Transcriptome analysis of Drosophila melanogaster laboratory strains of different geographical origin after long‐term laboratory maintenance

Positive selection may be the main factor of the between‐population divergence in gene expression. Expression profiles of two Drosophila melanogaster laboratory strains of different geographical origin and long‐term laboratory maintenance were analyzed using microchip arrays encompassing probes for 18,500 transcripts.

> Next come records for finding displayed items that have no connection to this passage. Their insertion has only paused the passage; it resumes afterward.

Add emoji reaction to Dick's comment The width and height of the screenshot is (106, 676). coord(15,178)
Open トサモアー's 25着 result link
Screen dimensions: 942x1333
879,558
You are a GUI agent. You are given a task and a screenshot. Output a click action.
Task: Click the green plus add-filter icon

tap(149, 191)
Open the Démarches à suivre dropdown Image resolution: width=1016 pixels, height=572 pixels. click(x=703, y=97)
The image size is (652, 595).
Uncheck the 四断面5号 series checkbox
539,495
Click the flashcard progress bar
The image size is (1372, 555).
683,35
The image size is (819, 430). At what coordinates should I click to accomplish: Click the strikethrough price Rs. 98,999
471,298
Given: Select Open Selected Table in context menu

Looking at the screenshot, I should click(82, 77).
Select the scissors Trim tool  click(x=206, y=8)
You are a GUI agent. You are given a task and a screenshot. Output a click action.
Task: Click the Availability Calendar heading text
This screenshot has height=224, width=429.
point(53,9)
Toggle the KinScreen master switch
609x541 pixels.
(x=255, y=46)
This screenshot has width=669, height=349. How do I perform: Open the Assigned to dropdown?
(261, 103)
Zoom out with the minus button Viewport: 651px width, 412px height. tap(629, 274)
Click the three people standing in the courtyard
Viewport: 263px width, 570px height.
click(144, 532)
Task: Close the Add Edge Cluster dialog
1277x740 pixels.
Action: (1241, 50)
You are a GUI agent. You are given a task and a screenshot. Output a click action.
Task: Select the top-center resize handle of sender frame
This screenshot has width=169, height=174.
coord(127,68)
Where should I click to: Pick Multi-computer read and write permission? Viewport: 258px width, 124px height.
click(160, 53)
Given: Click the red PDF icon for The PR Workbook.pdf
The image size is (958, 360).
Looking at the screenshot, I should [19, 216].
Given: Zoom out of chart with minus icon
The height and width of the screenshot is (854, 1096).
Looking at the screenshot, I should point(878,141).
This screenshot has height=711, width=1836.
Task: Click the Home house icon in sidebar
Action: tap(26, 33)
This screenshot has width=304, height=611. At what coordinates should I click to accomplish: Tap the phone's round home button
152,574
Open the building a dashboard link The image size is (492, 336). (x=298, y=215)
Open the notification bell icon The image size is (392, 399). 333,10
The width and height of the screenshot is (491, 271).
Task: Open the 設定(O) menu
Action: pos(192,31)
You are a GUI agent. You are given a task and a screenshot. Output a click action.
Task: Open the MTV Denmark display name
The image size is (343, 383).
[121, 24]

The Russian strain D18 and the North American strain Canton‐S were compared. A set of 223 known or putative genes demonstrated significant changes in expression levels between these strains. Differentially expressed genes (DEG) were enriched in response to DDT (p = .0014), proteolysis (p = 2.285E−5), transmembrane transport (p = 1.03E−4), carbohydrate metabolic process (p = .0317), protein homotetramerization (p = .0444), and antibacterial humoral response (p = 425E−4). The expression in subset of genes from different categories was verified by qRT‐PCR. Analysis of transcript abundance between Canton‐S and D18 strains allowed to select several genes to estimate their participation in latitude adaptation. Expression of selected genes was analyzed in five D. melanogaster lines of different geographic origins by qRT‐PCR, and we found two candidate genes that may be associated with latitude adaptation in adult flies—smp‐30 and Cda9. Quite possible that several alleles of these genes may be important for insect survival in the environments of global warming. It is interesting that the number of genes involved in local adaptation demonstrates expression level appropriate to their geographical origin even after decades of laboratory maintenance.